Segment Start: SUPPLIED DATA

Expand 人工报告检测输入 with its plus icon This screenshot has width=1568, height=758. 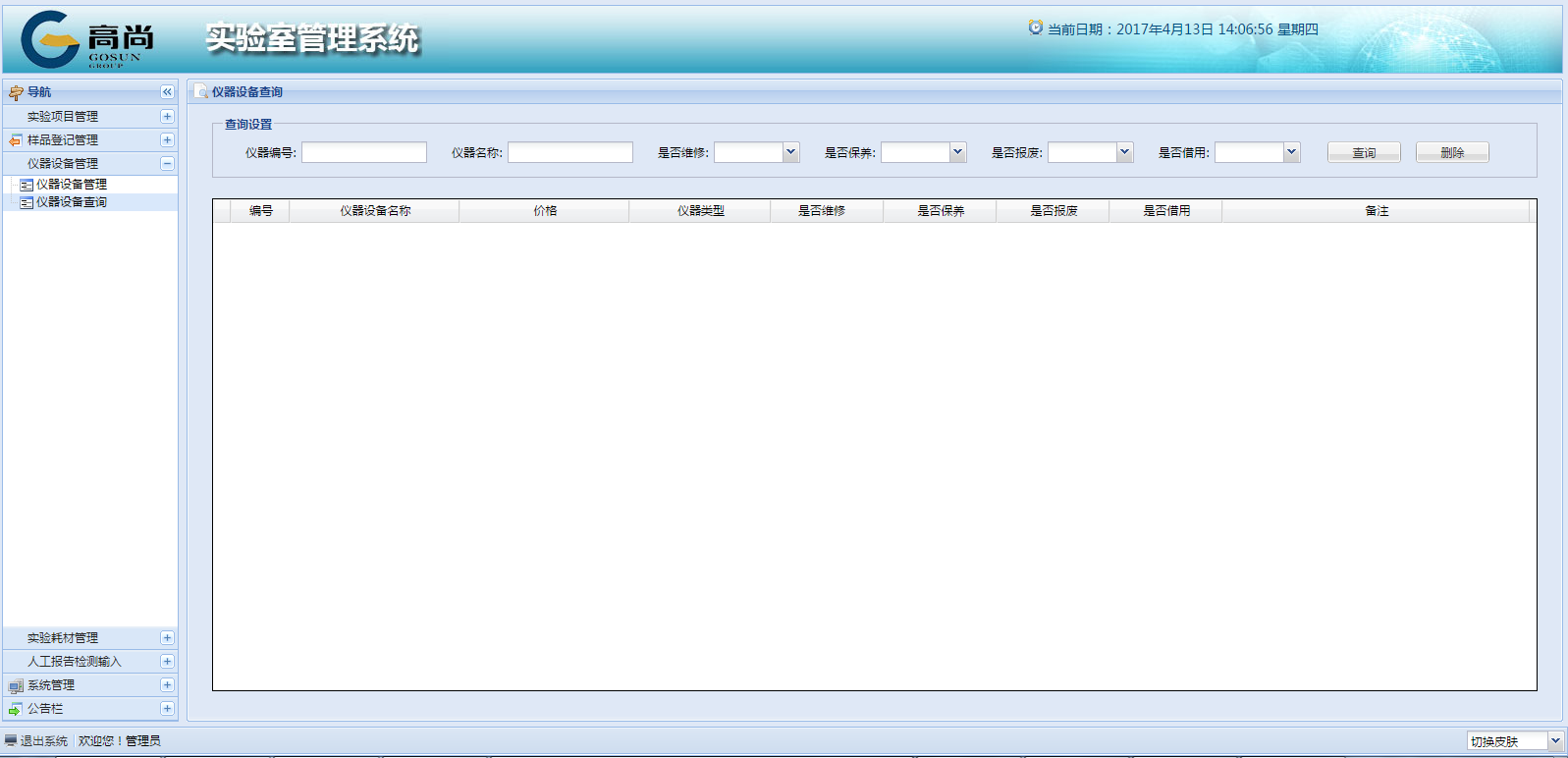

Segment End: SUPPLIED DATA
Segment Start: SUPPLIED DATA

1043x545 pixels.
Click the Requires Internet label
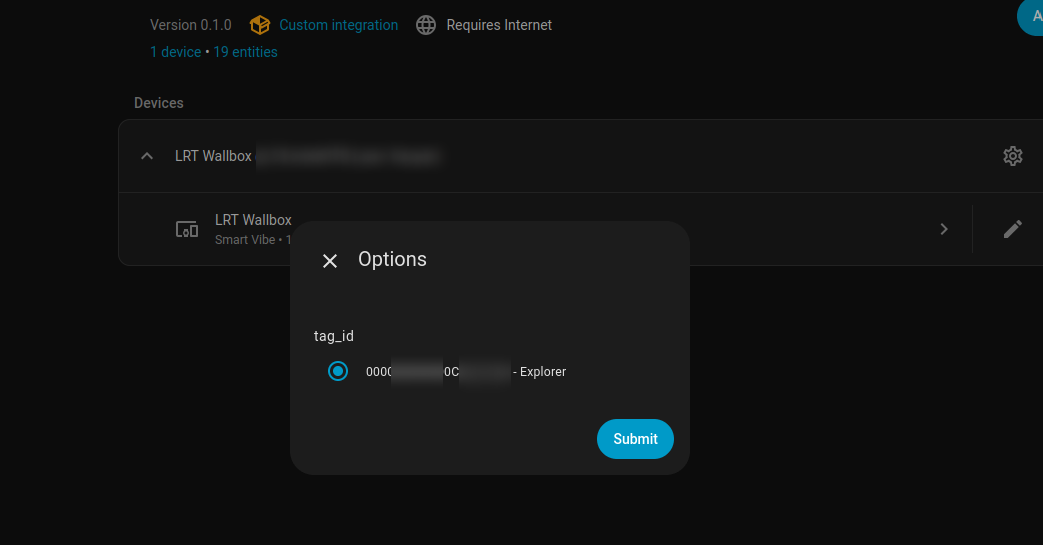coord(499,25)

Segment End: SUPPLIED DATA
Segment Start: SUPPLIED DATA

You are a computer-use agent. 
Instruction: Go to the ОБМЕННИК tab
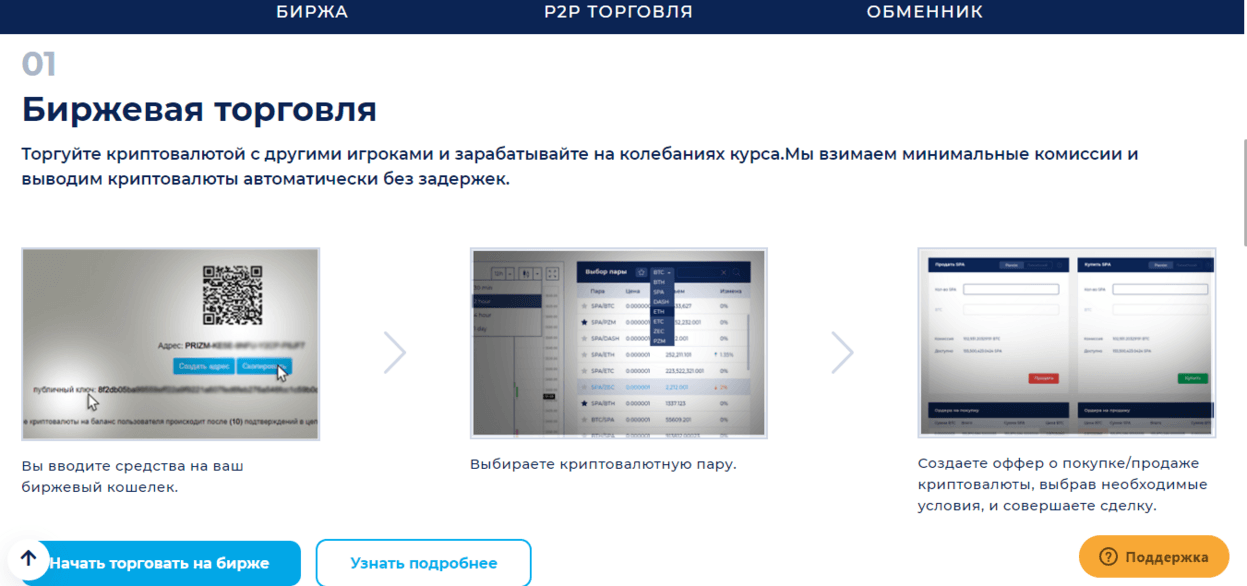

Segment End: SUPPLIED DATA

**EXERCISE DESCRIPTION**:
Within the material above, output exactly the lines from the one with "You are a computer-use agent." through the one with "Instruction: Go to the ОБМЕННИК tab", end lines included, and nothing besides.

**REPLY TO THE EXERCISE**:
You are a computer-use agent. 
Instruction: Go to the ОБМЕННИК tab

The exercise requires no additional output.